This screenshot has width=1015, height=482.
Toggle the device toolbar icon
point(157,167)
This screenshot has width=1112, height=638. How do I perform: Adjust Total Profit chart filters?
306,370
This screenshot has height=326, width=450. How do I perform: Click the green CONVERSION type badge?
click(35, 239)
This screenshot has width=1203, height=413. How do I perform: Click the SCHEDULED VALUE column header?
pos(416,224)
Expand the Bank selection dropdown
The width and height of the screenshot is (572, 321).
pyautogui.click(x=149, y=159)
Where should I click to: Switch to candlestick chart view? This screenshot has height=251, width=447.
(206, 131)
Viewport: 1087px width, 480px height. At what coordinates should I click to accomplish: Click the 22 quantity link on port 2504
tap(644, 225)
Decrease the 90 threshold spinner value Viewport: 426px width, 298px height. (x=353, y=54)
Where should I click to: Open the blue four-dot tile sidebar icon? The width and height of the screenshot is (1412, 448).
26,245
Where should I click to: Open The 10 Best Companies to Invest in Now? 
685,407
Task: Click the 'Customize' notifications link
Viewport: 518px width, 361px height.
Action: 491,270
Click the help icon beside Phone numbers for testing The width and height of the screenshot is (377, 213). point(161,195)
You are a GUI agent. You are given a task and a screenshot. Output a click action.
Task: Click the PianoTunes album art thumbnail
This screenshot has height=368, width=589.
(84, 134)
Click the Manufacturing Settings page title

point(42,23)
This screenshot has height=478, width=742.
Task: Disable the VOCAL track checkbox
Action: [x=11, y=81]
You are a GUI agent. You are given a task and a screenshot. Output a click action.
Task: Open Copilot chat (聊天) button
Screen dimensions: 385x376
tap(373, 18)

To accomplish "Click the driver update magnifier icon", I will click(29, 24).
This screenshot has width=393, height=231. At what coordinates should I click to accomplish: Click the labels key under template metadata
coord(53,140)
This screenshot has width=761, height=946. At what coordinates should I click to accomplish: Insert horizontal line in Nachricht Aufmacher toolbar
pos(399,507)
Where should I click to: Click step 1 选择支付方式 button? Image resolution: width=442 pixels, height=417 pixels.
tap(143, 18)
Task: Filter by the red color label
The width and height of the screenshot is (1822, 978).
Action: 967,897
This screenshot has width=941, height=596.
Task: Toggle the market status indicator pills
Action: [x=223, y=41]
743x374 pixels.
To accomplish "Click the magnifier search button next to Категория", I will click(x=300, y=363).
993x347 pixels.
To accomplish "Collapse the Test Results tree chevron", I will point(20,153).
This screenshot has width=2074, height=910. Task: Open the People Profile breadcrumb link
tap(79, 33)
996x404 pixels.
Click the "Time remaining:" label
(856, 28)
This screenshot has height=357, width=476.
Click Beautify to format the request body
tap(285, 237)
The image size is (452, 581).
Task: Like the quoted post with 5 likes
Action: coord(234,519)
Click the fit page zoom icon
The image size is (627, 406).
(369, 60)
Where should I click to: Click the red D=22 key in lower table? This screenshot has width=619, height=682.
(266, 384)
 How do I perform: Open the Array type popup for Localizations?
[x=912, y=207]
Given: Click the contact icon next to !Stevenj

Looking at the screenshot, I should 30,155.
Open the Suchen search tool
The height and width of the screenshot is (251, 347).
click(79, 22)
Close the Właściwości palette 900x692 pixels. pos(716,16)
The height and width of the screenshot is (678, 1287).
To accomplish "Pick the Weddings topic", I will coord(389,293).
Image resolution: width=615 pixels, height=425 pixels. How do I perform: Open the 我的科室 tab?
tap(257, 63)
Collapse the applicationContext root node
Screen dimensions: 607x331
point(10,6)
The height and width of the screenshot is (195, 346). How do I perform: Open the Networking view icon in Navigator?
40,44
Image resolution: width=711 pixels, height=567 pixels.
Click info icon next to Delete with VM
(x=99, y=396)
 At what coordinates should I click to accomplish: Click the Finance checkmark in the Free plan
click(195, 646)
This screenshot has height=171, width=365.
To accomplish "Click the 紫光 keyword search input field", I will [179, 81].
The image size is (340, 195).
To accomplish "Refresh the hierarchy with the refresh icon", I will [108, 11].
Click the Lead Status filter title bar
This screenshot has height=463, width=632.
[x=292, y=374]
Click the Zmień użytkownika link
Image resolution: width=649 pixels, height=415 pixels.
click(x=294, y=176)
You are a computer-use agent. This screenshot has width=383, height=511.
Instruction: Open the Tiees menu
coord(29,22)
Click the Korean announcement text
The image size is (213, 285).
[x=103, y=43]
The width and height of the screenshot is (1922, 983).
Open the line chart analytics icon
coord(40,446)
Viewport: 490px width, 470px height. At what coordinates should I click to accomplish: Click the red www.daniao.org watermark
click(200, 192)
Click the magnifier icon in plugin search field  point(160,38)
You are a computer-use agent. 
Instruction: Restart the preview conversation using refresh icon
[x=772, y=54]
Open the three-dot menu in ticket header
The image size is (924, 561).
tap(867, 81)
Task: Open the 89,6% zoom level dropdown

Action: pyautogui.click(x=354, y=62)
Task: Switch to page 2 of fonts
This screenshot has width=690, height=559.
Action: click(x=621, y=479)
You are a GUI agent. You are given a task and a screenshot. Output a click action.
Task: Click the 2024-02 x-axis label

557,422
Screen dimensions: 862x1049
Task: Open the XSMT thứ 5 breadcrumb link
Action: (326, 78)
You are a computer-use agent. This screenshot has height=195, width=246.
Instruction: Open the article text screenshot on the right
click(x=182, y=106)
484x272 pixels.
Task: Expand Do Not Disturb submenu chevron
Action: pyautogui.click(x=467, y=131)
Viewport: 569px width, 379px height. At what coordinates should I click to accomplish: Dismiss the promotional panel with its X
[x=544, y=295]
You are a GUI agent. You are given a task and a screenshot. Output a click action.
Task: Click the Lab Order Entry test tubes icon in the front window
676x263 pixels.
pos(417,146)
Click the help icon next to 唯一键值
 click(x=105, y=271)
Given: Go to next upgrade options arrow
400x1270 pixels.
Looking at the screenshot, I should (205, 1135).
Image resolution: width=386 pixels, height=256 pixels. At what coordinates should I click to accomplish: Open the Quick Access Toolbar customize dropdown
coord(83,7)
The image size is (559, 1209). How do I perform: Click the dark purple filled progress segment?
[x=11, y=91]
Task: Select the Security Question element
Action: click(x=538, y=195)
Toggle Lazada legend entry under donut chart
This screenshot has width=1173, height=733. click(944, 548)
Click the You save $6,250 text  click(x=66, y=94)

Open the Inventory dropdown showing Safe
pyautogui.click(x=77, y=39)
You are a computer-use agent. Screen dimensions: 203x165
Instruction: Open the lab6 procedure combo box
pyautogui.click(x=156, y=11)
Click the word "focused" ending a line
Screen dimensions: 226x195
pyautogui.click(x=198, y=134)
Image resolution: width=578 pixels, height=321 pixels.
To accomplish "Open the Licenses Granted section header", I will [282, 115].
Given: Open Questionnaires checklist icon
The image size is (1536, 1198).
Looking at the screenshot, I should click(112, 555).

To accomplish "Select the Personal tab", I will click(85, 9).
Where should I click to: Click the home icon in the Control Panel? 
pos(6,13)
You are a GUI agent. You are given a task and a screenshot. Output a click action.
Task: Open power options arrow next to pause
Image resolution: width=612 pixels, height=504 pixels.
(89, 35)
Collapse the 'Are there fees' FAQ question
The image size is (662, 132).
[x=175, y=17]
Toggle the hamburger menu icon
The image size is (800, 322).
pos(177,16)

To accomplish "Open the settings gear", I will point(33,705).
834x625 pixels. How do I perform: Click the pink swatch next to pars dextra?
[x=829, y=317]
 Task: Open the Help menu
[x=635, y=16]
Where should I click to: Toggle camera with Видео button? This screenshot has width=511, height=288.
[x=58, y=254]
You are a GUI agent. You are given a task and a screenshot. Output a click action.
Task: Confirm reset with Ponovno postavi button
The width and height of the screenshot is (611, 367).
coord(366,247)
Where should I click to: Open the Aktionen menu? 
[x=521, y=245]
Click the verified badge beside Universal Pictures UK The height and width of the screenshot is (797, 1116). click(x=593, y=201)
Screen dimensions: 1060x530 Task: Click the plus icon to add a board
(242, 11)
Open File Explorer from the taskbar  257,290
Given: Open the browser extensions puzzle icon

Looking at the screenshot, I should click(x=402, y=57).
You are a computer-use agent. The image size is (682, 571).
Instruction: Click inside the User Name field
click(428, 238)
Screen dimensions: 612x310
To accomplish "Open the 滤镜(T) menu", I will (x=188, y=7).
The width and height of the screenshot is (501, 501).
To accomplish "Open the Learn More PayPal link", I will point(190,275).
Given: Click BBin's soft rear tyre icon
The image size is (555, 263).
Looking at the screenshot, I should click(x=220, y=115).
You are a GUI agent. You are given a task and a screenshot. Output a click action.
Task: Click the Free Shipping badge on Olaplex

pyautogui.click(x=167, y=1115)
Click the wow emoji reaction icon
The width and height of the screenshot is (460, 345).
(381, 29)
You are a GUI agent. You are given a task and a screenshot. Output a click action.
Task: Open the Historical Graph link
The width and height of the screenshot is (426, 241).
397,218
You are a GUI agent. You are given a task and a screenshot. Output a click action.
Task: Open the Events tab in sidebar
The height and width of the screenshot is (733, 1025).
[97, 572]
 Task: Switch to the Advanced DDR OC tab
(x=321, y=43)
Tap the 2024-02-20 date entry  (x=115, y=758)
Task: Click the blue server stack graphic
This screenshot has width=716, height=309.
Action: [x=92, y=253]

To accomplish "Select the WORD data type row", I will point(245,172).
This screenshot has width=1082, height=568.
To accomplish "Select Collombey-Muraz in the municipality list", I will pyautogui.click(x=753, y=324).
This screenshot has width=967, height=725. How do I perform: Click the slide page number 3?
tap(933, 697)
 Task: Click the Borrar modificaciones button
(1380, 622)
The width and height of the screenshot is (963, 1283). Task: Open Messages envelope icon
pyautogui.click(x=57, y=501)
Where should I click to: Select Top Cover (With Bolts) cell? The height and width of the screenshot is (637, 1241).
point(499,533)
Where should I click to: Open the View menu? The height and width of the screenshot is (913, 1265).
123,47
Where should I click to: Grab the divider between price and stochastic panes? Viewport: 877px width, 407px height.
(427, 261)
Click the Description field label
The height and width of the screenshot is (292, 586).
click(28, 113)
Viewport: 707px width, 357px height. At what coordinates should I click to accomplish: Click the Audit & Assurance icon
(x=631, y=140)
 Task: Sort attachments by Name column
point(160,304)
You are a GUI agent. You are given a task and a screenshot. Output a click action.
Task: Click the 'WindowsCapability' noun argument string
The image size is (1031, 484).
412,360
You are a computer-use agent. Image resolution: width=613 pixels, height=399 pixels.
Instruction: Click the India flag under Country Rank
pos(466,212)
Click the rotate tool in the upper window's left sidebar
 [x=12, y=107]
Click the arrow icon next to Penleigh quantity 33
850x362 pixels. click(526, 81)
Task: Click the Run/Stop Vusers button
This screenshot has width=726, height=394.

^^^^^^^^^^^^^^^^

Using the records above, set down exactly the lines from the one with "Open File Explorer" through the one with "Given: Click BBin's soft rear tyre icon", inclusive, and nothing more.

Open File Explorer from the taskbar  257,290
Given: Open the browser extensions puzzle icon

Looking at the screenshot, I should click(x=402, y=57).
You are a computer-use agent. The image size is (682, 571).
Instruction: Click inside the User Name field
click(428, 238)
Screen dimensions: 612x310
To accomplish "Open the 滤镜(T) menu", I will (x=188, y=7).
The width and height of the screenshot is (501, 501).
To accomplish "Open the Learn More PayPal link", I will point(190,275).
Given: Click BBin's soft rear tyre icon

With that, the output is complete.